REQUIREMENT 1. Convert the records that follow the shard balancing text into a Markdown table with the columns Row and Line, where Row gives a running number and Line holds one line of the records, skipping blank lines. Leave the pictures out of the table.

SELECTED EXCERPT.

Shard Balancing

While reviewing our ElasticSearch cluster today I noticed that the
shards for one of the indexes didn't appear to be evenly balanced
across the nodes. After speaking with another developer, we noticed
that the total number of shards, regardless of index, per node was
roughly the same. This was surprising to me, as I would have assumed
it would have balanced an even number of shards per index per node
instead of an even number of shards per node. My concern with it
doing the later is that there isn't a guarantee that the indexes
themselves are of the same size or take the same amount of queries.
As such you could get essentially overload one box.

Take our cluster for example. At the time I noticed this it consisted
of 5 indexes (5 shards and 1 replica each) and a total of 5 nodes.
One of the indexes is roughly 40GB while three were about 10GB and the
final index about 10MB.

What I had noticed was that for the large index (and the one with the
most load), 5 of the shards were on one node instead of the 2 shards
per node that I would have assumed. On the smaller index I had even
noticed that there were 3 shards instead of 2. I then started
counting the total number of shards, regardless of index, per node,
and realized that each node had 10 shards.

DATA FOR THIS TASK.
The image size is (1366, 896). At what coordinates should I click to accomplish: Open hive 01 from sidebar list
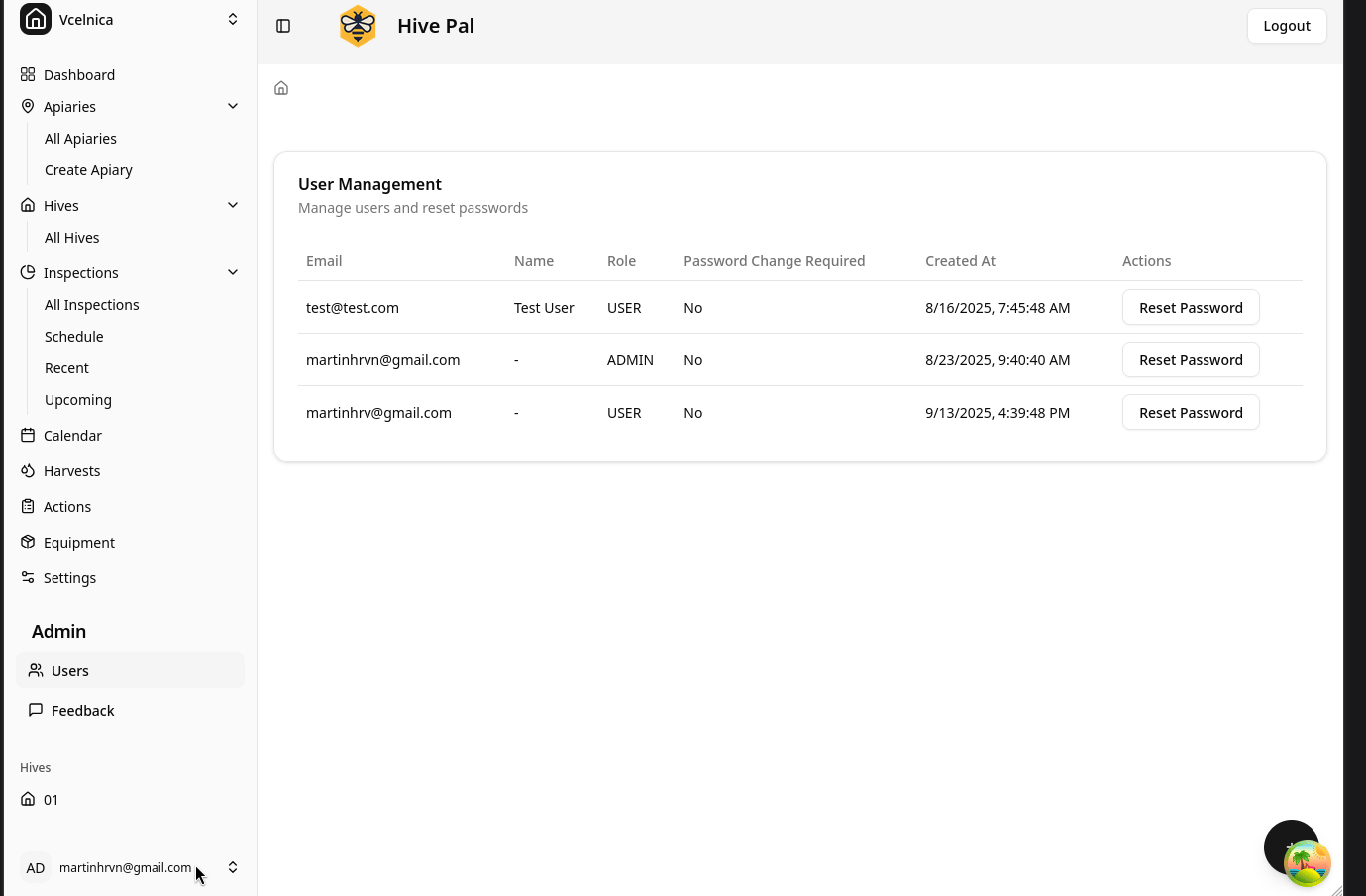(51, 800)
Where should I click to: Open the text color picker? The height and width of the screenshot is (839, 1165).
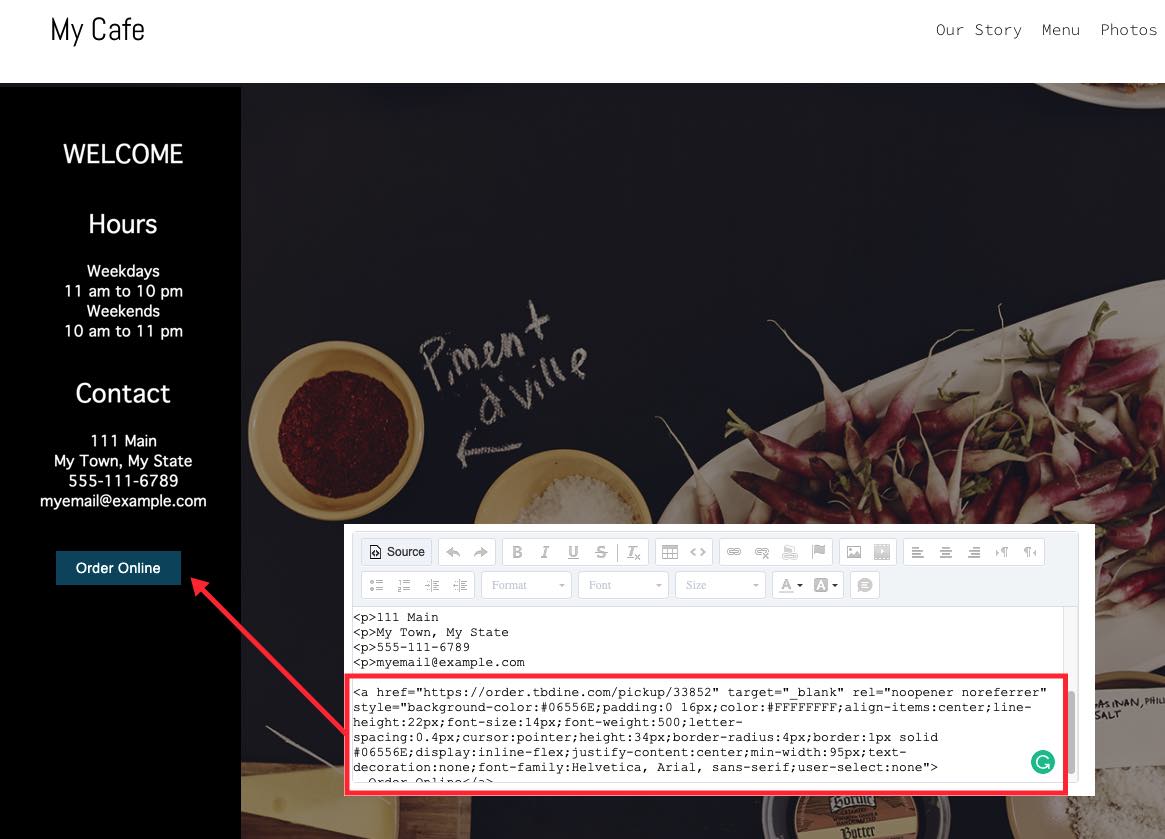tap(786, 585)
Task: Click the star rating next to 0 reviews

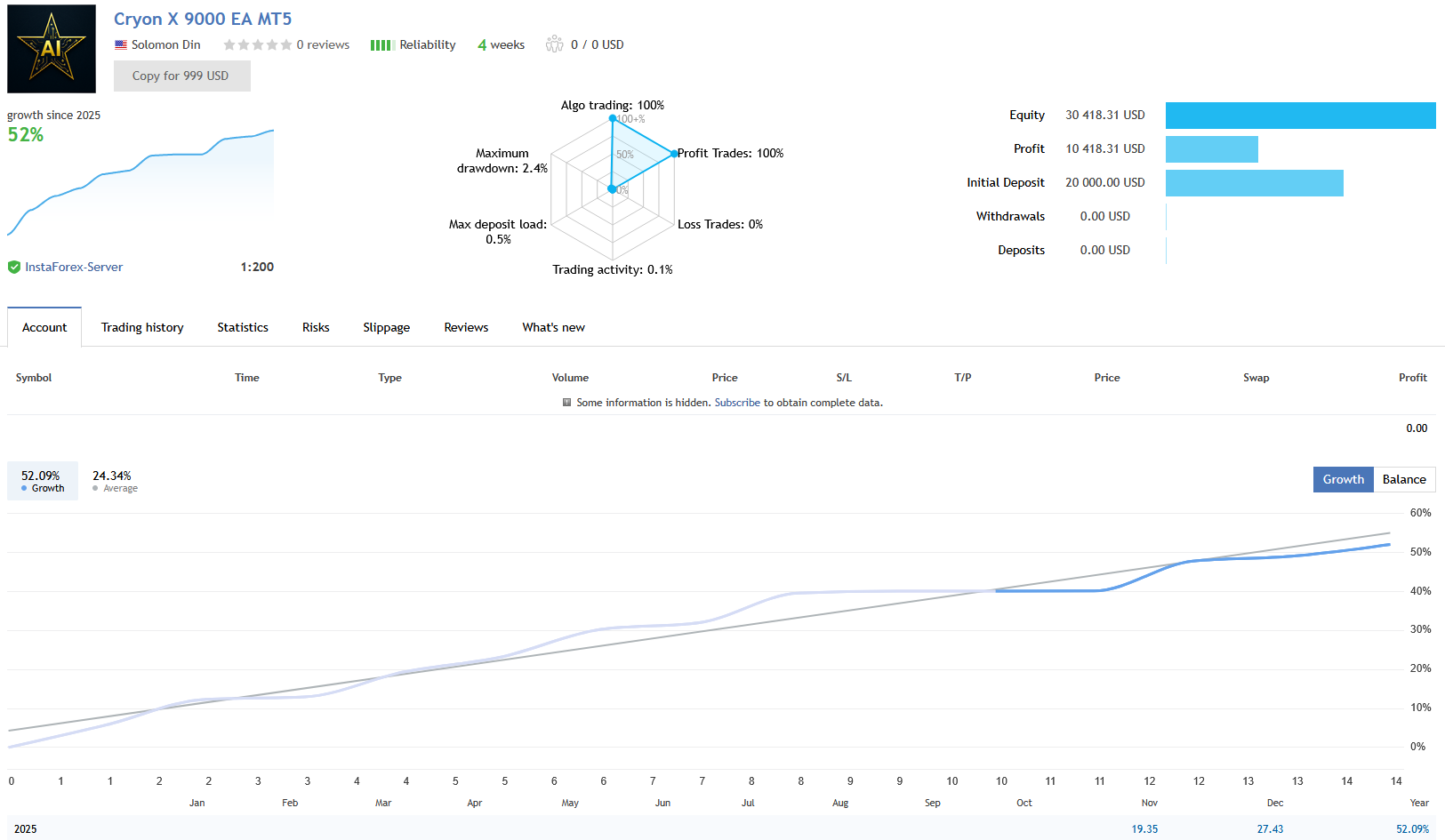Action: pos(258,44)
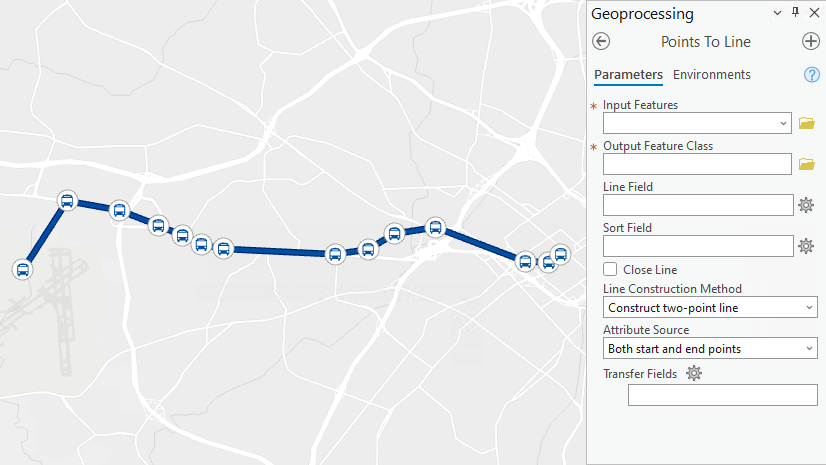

REQUIREMENT 2. Output the part of the shard balancing text starting with "While reviewing our" and going on through "of 5 nodes.", copied word for word.

EXERCISE ANSWER 1.
| Row | Line |
|---|---|
| 1 | The image size is (1366, 896). At what coordinates should I click to accomplish: Open hive 01 from sidebar list |
| 2 | (51, 800) |
| 3 | Where should I click to: Open the text color picker? The height and width of the screenshot is (839, 1165). |
| 4 | tap(786, 585) |
| 5 | Task: Click the star rating next to 0 reviews |
| 6 | Action: pos(258,44) |

EXERCISE ANSWER 2.
While reviewing our ElasticSearch cluster today I noticed that the
shards for one of the indexes didn't appear to be evenly balanced
across the nodes. After speaking with another developer, we noticed
that the total number of shards, regardless of index, per node was
roughly the same. This was surprising to me, as I would have assumed
it would have balanced an even number of shards per index per node
instead of an even number of shards per node. My concern with it
doing the later is that there isn't a guarantee that the indexes
themselves are of the same size or take the same amount of queries.
As such you could get essentially overload one box.

Take our cluster for example. At the time I noticed this it consisted
of 5 indexes (5 shards and 1 replica each) and a total of 5 nodes.